_Supplied passage_:
------------------------------------

Superman is the original superhero, an American icon, and arguably the most famous character in the world--and he's Jewish Introduced in June 1938, the Man of Steel was created by two Jewish teens, Jerry Siegel, the son of immigrants from Eastern Europe, and Joe Shuster, an immigrant. They based their hero's origin story on Moses, his strength on Samson, his mission on the golem, and his nebbish secret identity on themselves. They made him a refugee fleeing catastrophe on the eve of World War II and sent him to tear Nazi tanks apart nearly two years before the US joined the war. In the following decades, Superman's mostly Jewish writers, artists, and editors continued to borrow Jewish motifs for their stories, basing Krypton's past on Genesis and Exodus, its society on Jewish culture, the trial of Lex Luthor on Adolf Eichmann's, and a future holiday celebrating Superman on Passover. A fascinating journey through comic book lore, American history, and Jewish tradition, this book examines the entirety of Superman's career from 1938 to date, and is sure to give readers a newfound appreciation for the Mensch of Steel.
About the Author
Roy Schwartz has written for newspapers, magazines, websites, academic organizations, law firms, tech companies, toy companies, and production studios. He has taught English and writing at the City University of New York and is a former writer-in-residence at the New York Public Library. He is the director of marketing and business development of a regional law firm.

------------------------------------

_Recorded information_:
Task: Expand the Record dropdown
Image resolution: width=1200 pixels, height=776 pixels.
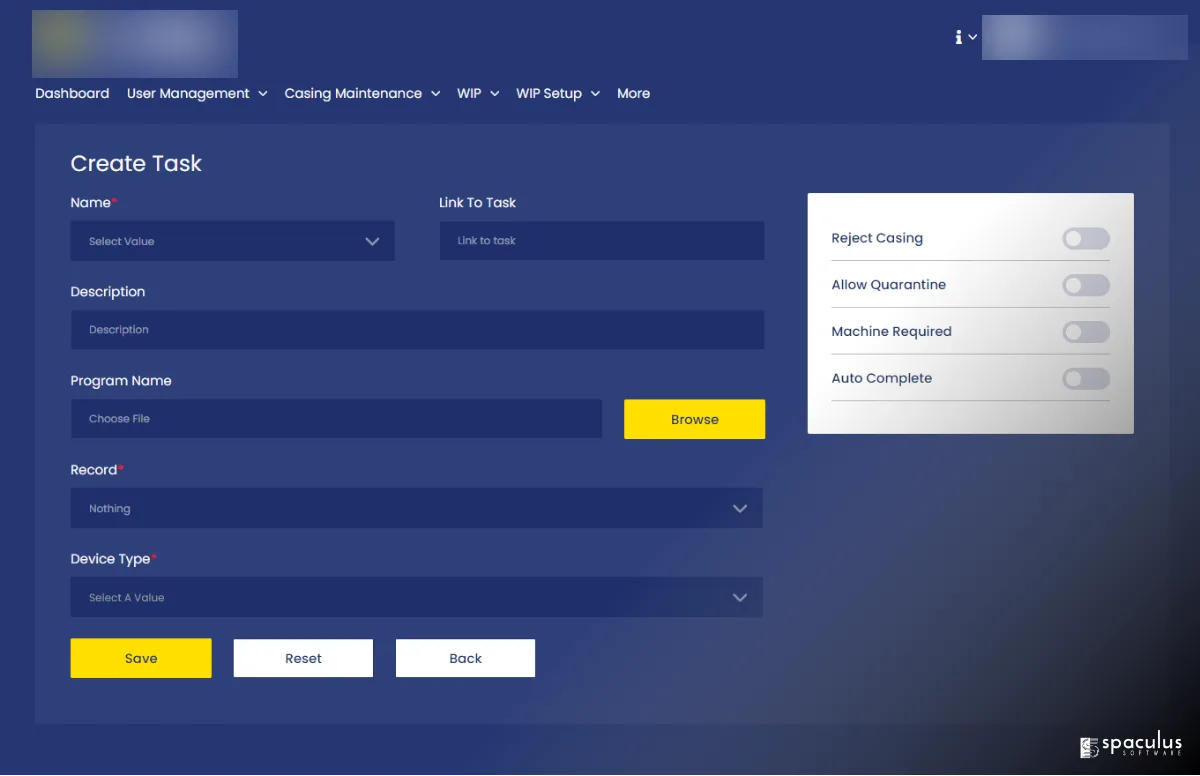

------------------------------------

_Work item_: Reproduce the portion of the Superman book description that opens with the words "About the Author" and closes with "regional law firm.", replacing "director" with "head".

_Solution for this task_:
About the Author
Roy Schwartz has written for newspapers, magazines, websites, academic organizations, law firms, tech companies, toy companies, and production studios. He has taught English and writing at the City University of New York and is a former writer-in-residence at the New York Public Library. He is the head of marketing and business development of a regional law firm.